* How to complete this task:
Copy, in full, each line of the material that holds the word "computer".

* The data:
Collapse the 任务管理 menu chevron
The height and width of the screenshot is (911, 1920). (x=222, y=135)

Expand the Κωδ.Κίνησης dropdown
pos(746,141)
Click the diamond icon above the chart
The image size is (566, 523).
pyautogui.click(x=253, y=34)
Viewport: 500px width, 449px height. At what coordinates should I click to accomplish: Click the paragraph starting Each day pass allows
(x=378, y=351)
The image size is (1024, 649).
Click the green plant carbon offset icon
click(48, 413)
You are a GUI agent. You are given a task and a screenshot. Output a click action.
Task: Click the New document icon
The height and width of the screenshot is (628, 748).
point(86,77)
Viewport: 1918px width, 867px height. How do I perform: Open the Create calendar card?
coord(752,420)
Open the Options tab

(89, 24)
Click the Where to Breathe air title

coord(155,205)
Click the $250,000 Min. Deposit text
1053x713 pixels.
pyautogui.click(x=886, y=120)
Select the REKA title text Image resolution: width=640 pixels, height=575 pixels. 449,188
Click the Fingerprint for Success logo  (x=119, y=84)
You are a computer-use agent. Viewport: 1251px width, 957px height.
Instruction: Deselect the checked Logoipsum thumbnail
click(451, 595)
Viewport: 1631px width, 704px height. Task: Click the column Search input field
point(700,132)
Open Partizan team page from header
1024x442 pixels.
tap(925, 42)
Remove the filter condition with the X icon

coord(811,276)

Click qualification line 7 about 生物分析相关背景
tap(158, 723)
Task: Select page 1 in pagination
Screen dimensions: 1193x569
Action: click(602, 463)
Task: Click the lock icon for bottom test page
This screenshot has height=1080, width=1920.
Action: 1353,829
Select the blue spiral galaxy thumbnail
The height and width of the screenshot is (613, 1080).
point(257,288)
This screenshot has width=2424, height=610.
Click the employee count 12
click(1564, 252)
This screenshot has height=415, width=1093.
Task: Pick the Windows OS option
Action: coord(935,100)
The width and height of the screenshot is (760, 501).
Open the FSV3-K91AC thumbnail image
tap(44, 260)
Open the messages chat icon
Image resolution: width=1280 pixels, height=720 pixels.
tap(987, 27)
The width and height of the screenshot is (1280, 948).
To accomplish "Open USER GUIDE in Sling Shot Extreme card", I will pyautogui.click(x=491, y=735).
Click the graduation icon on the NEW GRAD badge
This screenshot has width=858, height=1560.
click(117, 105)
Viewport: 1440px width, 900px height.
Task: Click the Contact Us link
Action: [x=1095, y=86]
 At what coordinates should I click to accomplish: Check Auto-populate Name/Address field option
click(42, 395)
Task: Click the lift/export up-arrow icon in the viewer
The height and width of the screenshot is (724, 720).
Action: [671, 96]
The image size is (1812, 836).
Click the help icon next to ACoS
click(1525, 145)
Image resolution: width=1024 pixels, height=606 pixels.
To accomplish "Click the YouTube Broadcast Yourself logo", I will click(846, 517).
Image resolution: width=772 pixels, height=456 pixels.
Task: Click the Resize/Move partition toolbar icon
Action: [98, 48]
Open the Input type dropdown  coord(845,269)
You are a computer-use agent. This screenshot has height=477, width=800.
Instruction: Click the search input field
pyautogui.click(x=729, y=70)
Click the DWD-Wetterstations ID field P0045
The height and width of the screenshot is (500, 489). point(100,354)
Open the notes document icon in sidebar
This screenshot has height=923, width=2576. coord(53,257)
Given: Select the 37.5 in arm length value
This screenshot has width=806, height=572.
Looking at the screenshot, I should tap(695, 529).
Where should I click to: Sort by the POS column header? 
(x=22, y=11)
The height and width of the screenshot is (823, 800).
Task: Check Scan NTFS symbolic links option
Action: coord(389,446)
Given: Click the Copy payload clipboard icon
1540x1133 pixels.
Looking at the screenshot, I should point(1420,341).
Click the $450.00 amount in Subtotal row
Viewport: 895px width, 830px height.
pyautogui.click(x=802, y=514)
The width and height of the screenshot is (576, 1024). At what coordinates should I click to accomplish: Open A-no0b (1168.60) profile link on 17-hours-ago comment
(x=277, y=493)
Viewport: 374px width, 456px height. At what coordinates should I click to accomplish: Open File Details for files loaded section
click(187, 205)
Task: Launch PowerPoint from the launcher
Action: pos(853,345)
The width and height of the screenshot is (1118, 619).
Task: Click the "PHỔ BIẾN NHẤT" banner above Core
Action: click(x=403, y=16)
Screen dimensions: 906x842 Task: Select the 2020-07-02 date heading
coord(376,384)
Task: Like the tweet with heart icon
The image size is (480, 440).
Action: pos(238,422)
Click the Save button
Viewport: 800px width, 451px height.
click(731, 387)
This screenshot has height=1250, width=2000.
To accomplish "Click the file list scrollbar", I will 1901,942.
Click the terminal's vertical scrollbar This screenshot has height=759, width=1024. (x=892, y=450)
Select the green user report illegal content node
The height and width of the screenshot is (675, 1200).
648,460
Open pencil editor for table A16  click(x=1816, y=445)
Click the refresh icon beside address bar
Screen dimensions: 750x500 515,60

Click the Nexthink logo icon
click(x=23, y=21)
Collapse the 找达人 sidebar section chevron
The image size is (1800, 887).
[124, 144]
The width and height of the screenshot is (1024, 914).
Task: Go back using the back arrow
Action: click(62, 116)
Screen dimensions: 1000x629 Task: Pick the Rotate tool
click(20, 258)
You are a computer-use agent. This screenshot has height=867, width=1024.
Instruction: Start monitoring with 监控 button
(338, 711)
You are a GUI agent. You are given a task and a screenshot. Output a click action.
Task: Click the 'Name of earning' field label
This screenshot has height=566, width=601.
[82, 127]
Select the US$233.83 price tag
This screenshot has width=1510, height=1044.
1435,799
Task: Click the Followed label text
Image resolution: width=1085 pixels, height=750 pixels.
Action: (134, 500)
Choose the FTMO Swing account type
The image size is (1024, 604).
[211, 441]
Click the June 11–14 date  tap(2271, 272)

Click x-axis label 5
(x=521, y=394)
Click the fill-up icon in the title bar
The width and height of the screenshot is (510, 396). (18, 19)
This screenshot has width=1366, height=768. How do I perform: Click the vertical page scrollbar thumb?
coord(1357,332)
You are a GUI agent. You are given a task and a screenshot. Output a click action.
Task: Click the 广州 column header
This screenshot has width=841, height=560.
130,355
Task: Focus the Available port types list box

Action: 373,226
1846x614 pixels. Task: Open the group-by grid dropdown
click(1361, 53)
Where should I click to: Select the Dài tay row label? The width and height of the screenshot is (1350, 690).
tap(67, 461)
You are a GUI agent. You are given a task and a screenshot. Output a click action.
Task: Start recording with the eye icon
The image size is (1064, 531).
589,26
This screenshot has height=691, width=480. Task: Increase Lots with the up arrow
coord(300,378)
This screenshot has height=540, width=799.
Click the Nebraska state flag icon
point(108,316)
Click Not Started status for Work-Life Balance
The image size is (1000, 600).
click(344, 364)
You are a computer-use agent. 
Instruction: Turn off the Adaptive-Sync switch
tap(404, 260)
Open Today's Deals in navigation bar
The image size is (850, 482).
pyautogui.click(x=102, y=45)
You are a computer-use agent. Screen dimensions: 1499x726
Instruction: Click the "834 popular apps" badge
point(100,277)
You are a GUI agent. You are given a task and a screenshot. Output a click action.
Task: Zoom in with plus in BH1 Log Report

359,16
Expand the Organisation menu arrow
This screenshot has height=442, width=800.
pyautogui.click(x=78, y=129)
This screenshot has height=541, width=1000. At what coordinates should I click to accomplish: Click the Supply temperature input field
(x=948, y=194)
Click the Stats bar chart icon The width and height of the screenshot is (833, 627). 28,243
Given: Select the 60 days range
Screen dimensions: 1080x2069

* Task result:
You are a computer-use agent. Viewport: 1251px width, 957px height.
You are a computer-use agent. This screenshot has height=477, width=800.
You are a computer-use agent. This screenshot has height=867, width=1024.
You are a computer-use agent. 
You are a computer-use agent. Screen dimensions: 1499x726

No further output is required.